Mr McCausland: One issue that I have raised in the past couple of years with the Housing Executive when it brings forward its social housing development programme is, indeed, the potential impact of welfare reform and the need, therefore, for a number of smaller properties that are suitable for one or two people. The first time I raised it, I did so because, when I challenged the Housing Executive about that, officials actually admitted that they had not taken any account of welfare reform in designing the programme. They were sent back to redo the job and came back with a revised programme. That now features in their programme; there are more smaller properties to address potential need in the longer term and difficulties that might arise from what is commonly referred to as the bedroom tax.
Lurgan Town Football Club: Grant
6. Mr Moutray asked the Minister for Social Development for his assessment of how the funds that have been awarded to Lurgan Town Arena Football Club for new facilities will benefit the Lurgan area. (AQO 5240/11-15)
Mr McCausland: The grant of £461,000 that was awarded to Lurgan Town Football Club will allow the club to provide a new and larger clubhouse; a half-size 3G pitch, which will be available for use by local schools; replacement floodlights; and associated site works. Not only will that help the club to increase the number of young people who participate in sport, but it will allow it to engage further in the local community by running education, health and social awareness programmes.
I had the opportunity of visiting the ground in Lurgan some time ago. It is a club with 380 members, many of whom come from neighbourhood renewal areas. The club has 40 volunteers, which very much ties in with our Department’s commitment to support volunteering. I am pleased to say that the club’s 3G pitch is already oversubscribed. So, it is an excellent example of a local football club playing a role in the wider community context.

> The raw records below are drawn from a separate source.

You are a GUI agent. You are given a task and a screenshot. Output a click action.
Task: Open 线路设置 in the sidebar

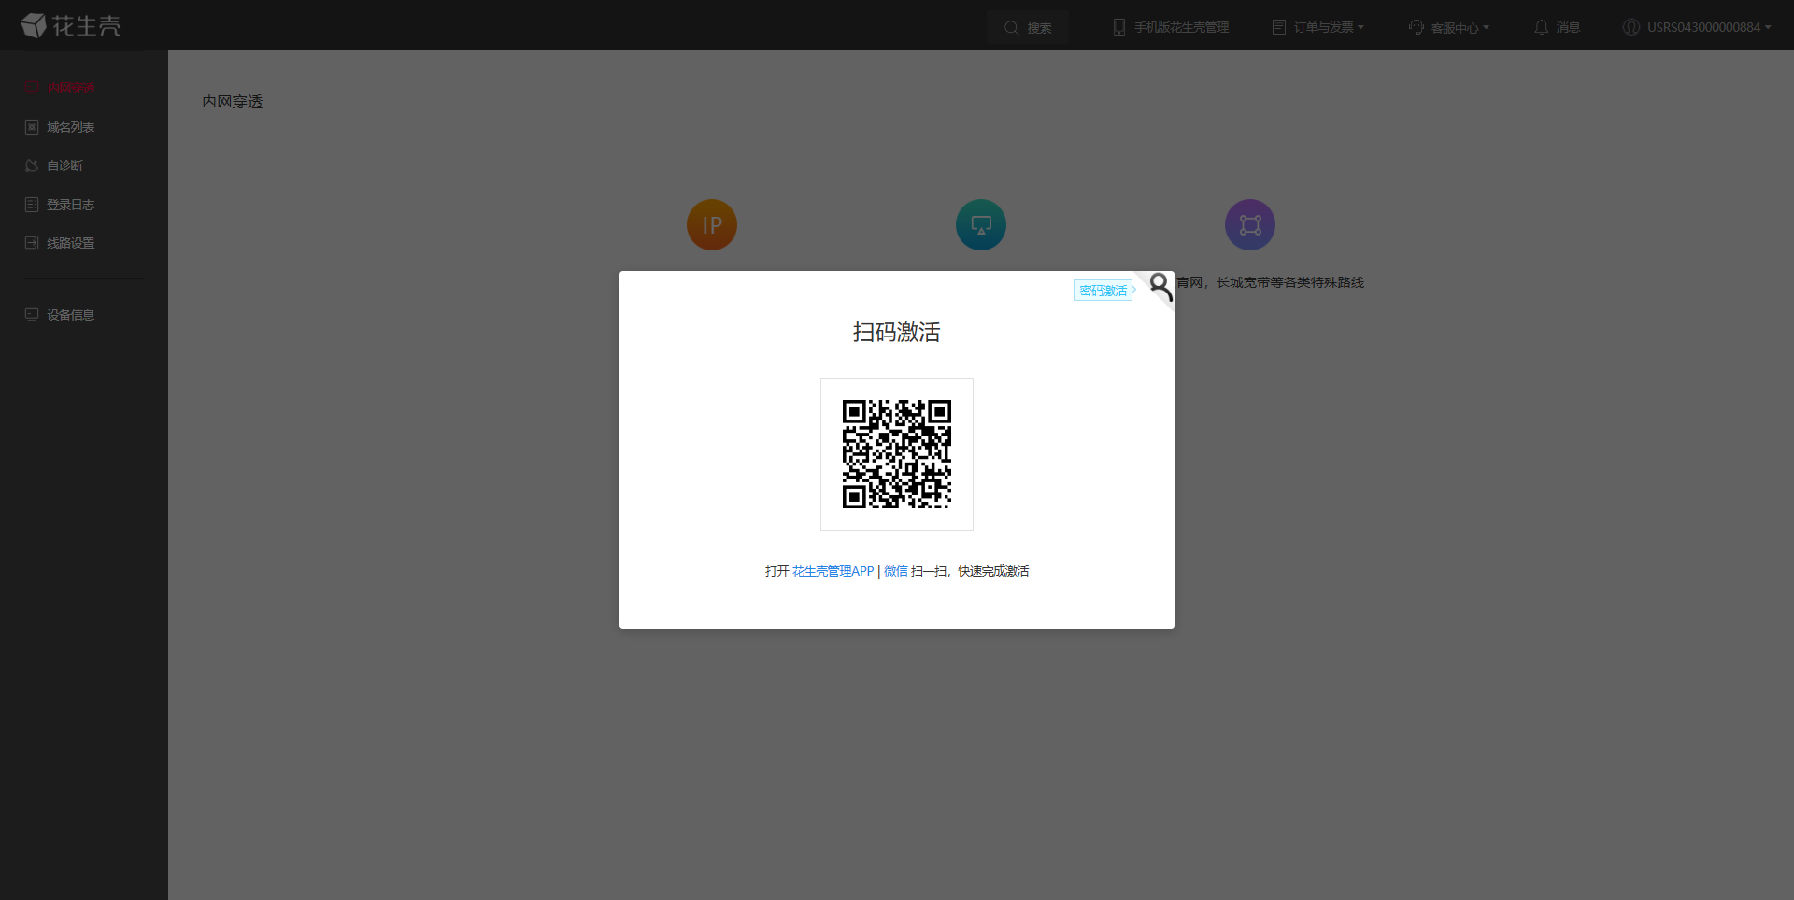70,243
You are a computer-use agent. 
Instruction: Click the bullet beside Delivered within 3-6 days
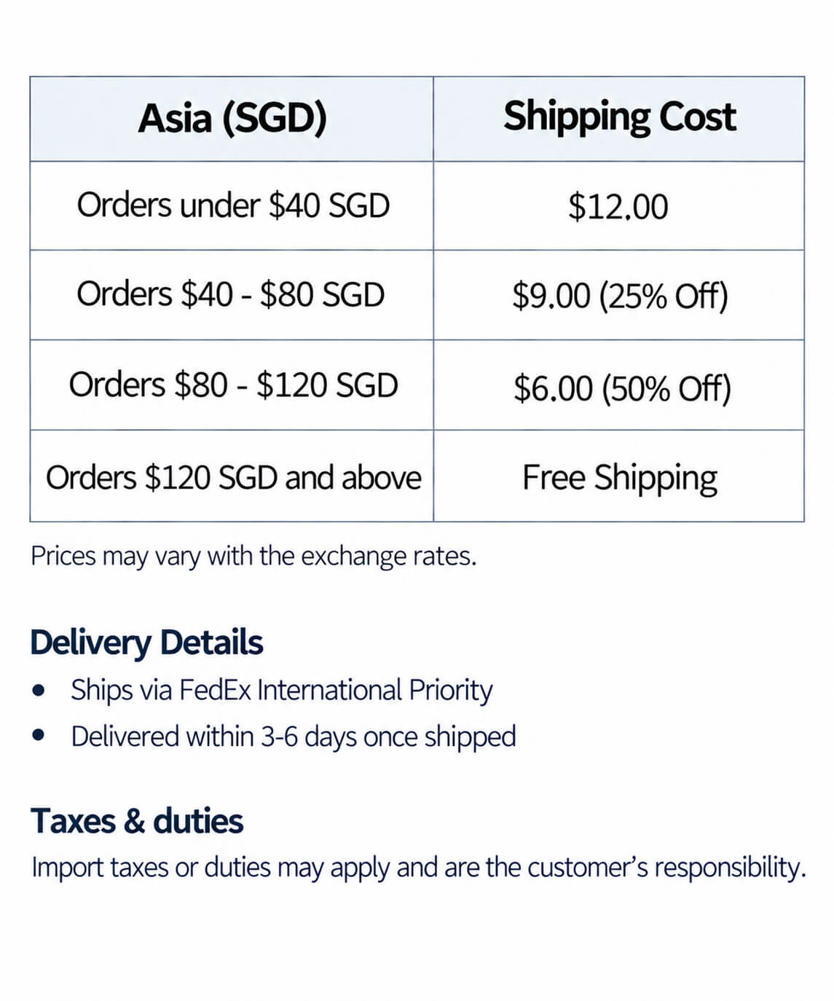[x=39, y=735]
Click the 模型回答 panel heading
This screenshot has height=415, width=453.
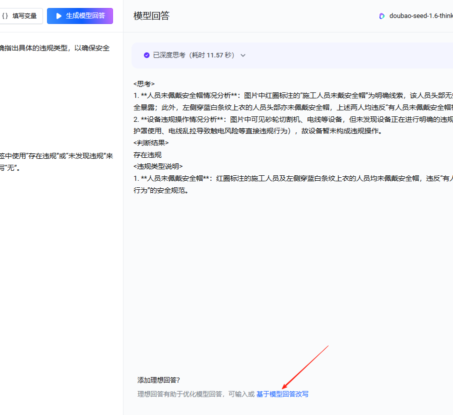pyautogui.click(x=152, y=15)
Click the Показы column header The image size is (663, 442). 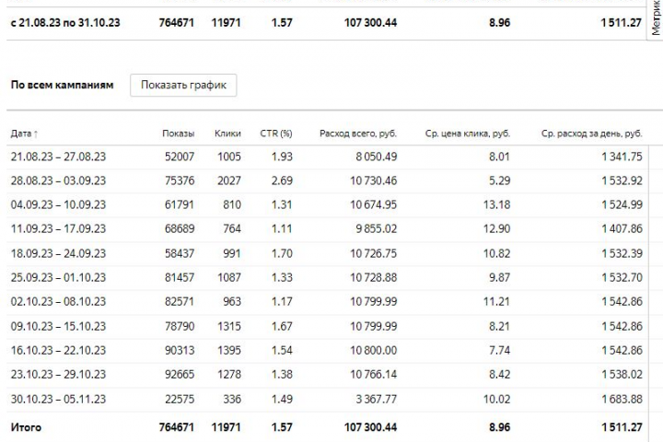click(179, 134)
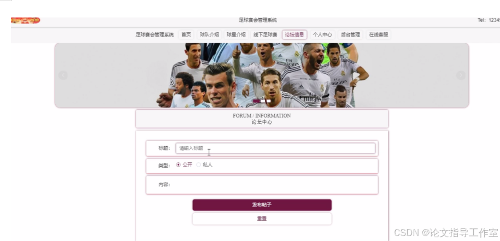Open the 线下足球赛 menu item
The image size is (500, 241).
(x=266, y=35)
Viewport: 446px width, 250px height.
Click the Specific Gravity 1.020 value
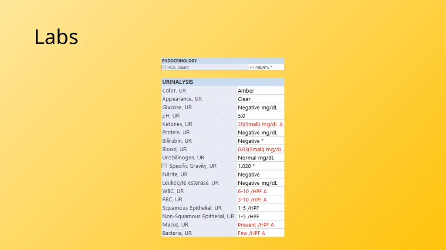(x=247, y=166)
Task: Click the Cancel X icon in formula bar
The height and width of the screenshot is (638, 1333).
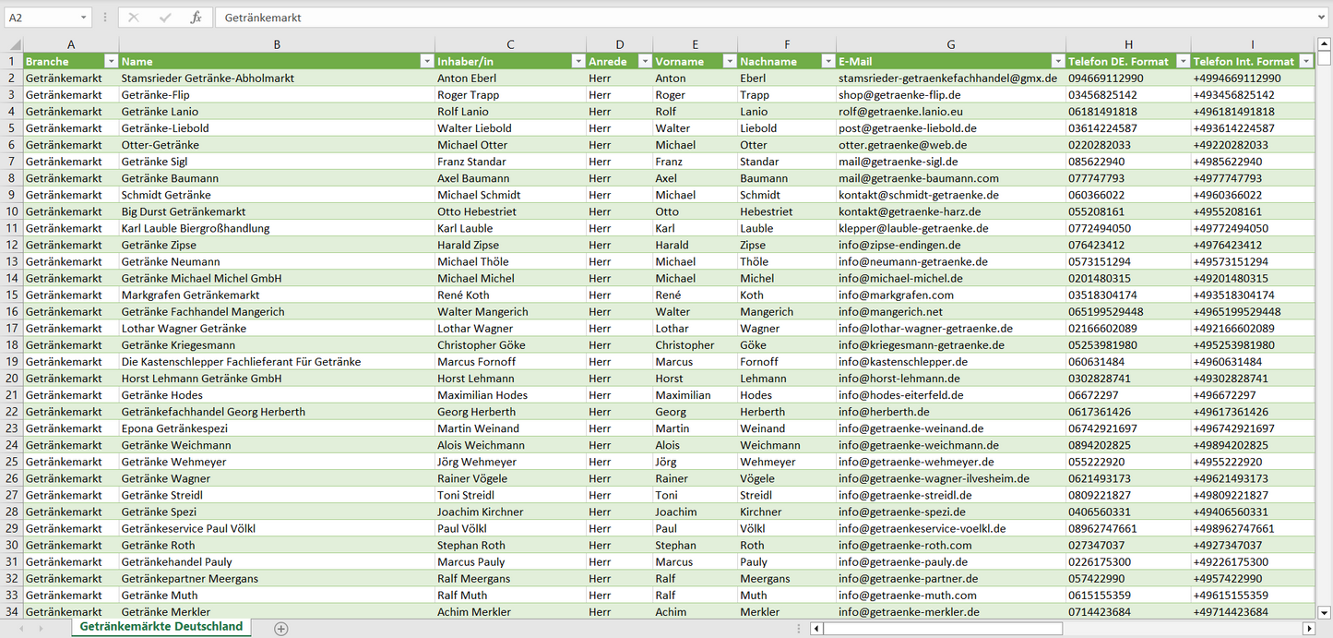Action: (x=134, y=18)
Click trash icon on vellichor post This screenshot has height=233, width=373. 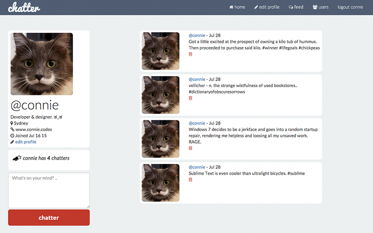(190, 98)
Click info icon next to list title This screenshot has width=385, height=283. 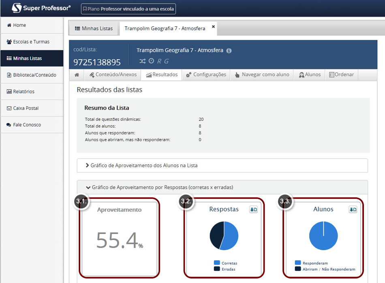pyautogui.click(x=229, y=51)
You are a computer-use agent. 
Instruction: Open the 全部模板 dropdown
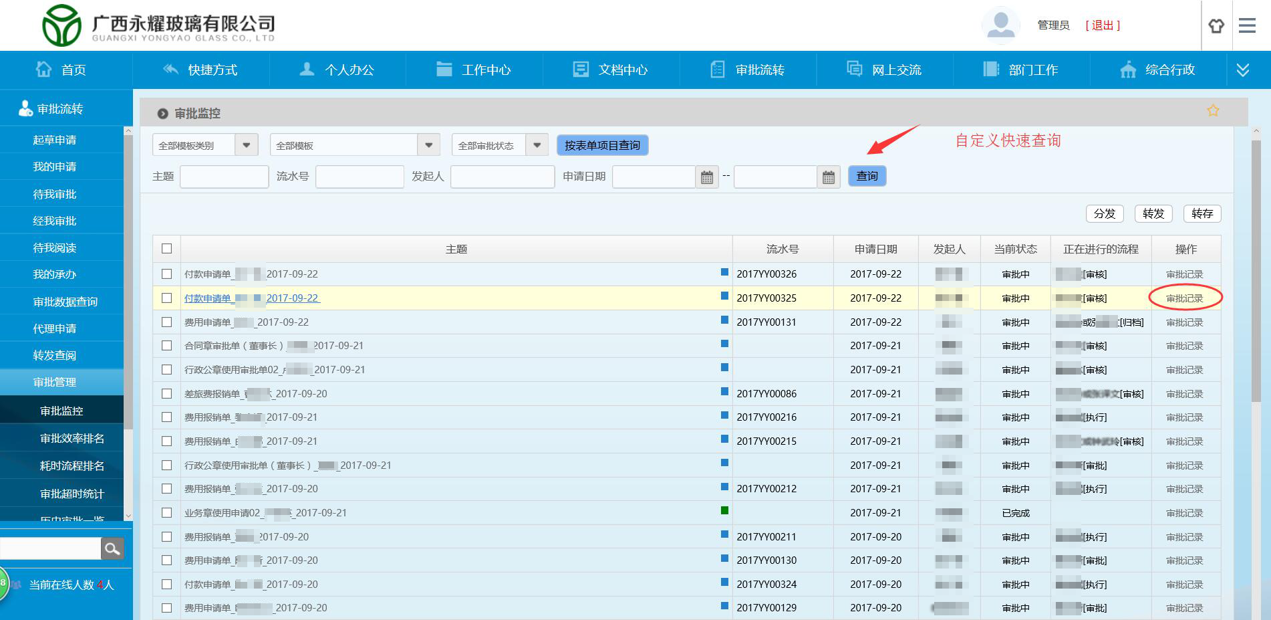tap(428, 145)
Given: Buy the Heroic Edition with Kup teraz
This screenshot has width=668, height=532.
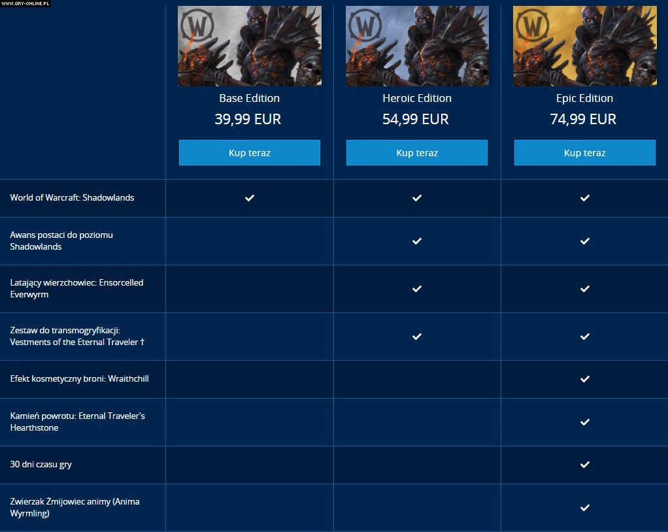Looking at the screenshot, I should pos(417,153).
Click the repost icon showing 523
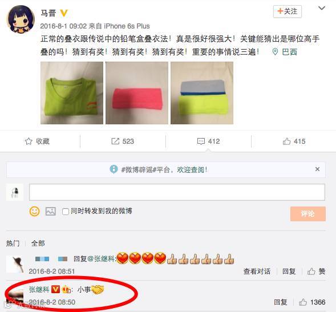 tap(115, 141)
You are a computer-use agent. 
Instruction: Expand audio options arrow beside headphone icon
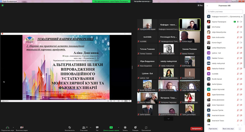coord(13,127)
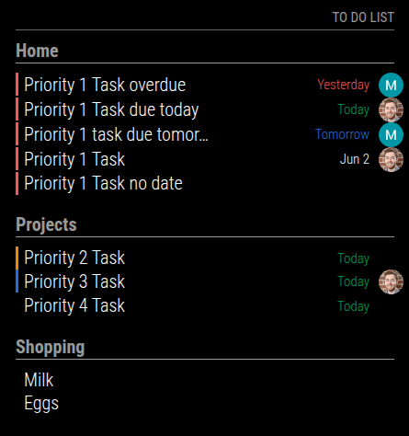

I encourage neighbourhood renewal areas to consider always the inclusion of sport and sporting facilities and programmes in their overall programmes. Sometimes, neighbourhood renewal partnerships may overlook sport, but it has an important role to play in health and in addressing young people’s needs.
Mr Moutray: I thank the Minister for that very positive news. I will perhaps push him further and ask him to indicate when the Mourneview and Grey estates’ multi-use games area, which is also in Lurgan, will be completed.
Mr McCausland: I am pleased to assure the Member that the Mourneview multi-use games area is being constructed by Craigavon Borough Council with funding of £145,000 from the neighbourhood renewal investment fund. I am aware of the many delays that the scheme has experienced, first, in finding a suitable site and, more recently, in finalising the legal arrangements with the Southern Education and Library Board and completing the tendering exercise. I understand that the contractor is due to go on site after Christmas, and it is hoped that, weather permitting, the project will be completed by the end of March 2014. That will be good news for people in the Mourneview area.
North Belfast: Social Housing
7. Ms P Bradley asked the Minister for Social Development for his assessment of the number of people on the social housing waiting list, including those in housing stress, in North Belfast. (AQO 5241/11-15)
Mr McCausland: As at 1 December 2013, a total of 3,884 applicants were registered on the waiting list for the North Belfast constituency area. Of those, 2,255 were deemed to be in housing stress with 30 points or more.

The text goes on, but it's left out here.